И тотчас очень большая часть истории сформулировалась в голове моей в краткий диалог.
‘Как чуден мир, как он необъятен, как хотелось бы что-нибудь понять в нем, или, по крайней мере, о нем подумать…
— А вот я откушу тебе эту голову, — говорит ‘чудище обло, озорно…’ ‘Нет, я так мал, мне никогда его не понять, но, по крайней мере, мне хотелось бы сложить руки и помолиться на создание Божие…
— А вот я переломаю тебе руки и ноги, — повторяет ‘чудище’.
‘О, чудище, чудище — пощади меня, что тебе в моей боли, моем небытии’… Но ‘чудище’ уже раскрыло челюсти и я не вижу более моих милых звезд, а вижу ряд его белеющих зубов.
Es ist eine alte Geschichte.
Я вспомнил все это по поводу комитетов грамотности, повторяю, я не люблю их, я бы боролся с ними, разубеждал бы их, я бы плакал слезами горести и очень сильного гнева.
Но если бы острота зуба и сила челюстей соблазняла меня откусить им голову, я лучше вырвал бы этот соблазняющий меня зуб.
По крайней мере, я отказался бы, если бы кто-нибудь назвал меня ‘просвещением’.
И, наконец, я не требовал бы на содержание себя 20 000 000 рублей у народа очень бедного и нуждающегося.

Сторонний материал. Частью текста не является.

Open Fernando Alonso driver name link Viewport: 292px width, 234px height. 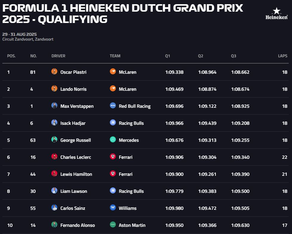click(78, 225)
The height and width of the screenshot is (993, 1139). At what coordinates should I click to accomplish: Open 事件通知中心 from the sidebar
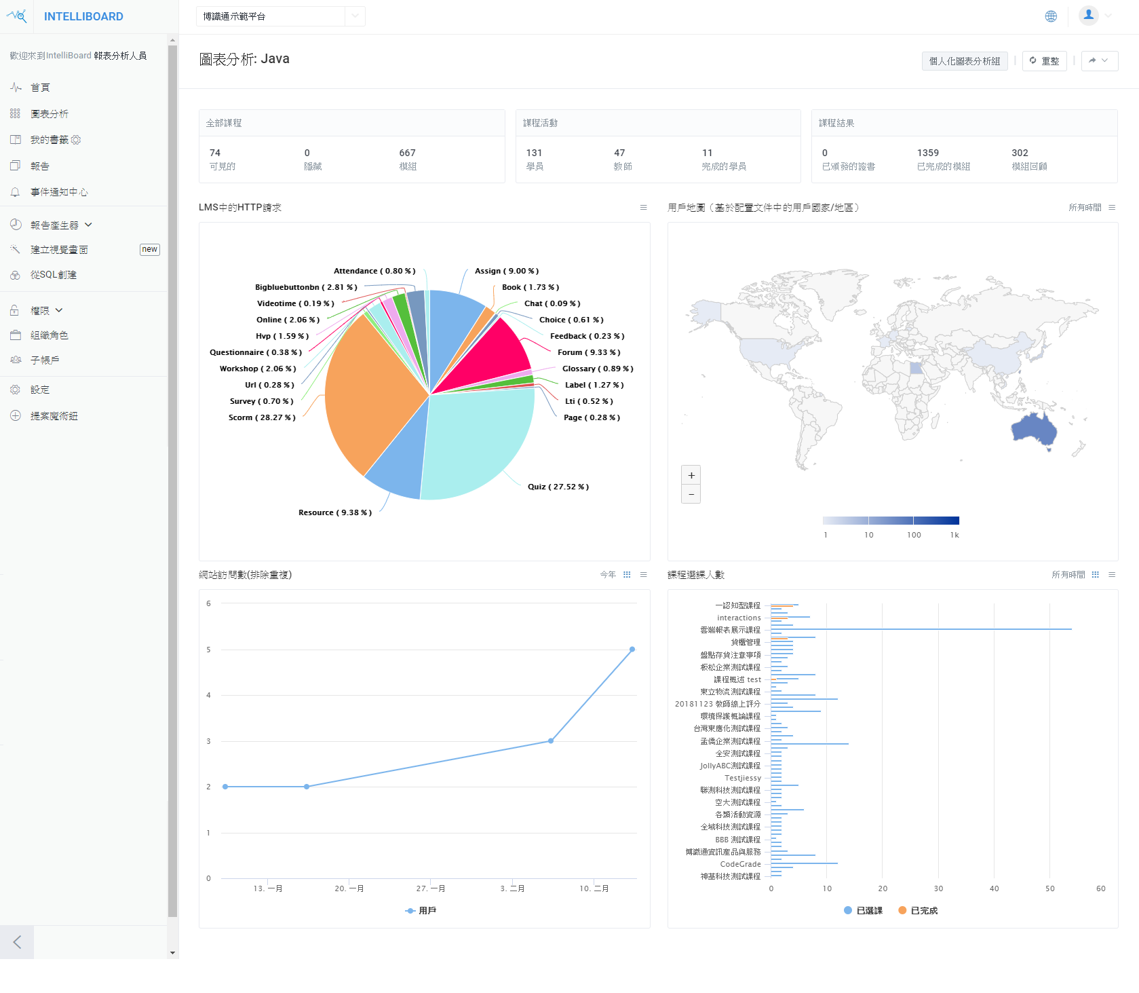click(x=59, y=192)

В особенности я не делал бы этого, не имея, в сущности, никакой идеи {Безыдейность и бескультурность новой школы мною указана была и подробно разобрана в ‘Сумерках просвещения’ (‘Русский Вестник’, 1893 г., январь, февраль, апрель, июль) и ‘Афоризмы и наблюдения’ (‘Русское Обозрение’, 1894 г., октябрь, ноябрь, декабрь).} об образовании — иной, чем какая есть у этих комитетов.

29 декабря 1894 г.

Впервые опубликовано: Новое время. 1895. 11 янв. No 6778.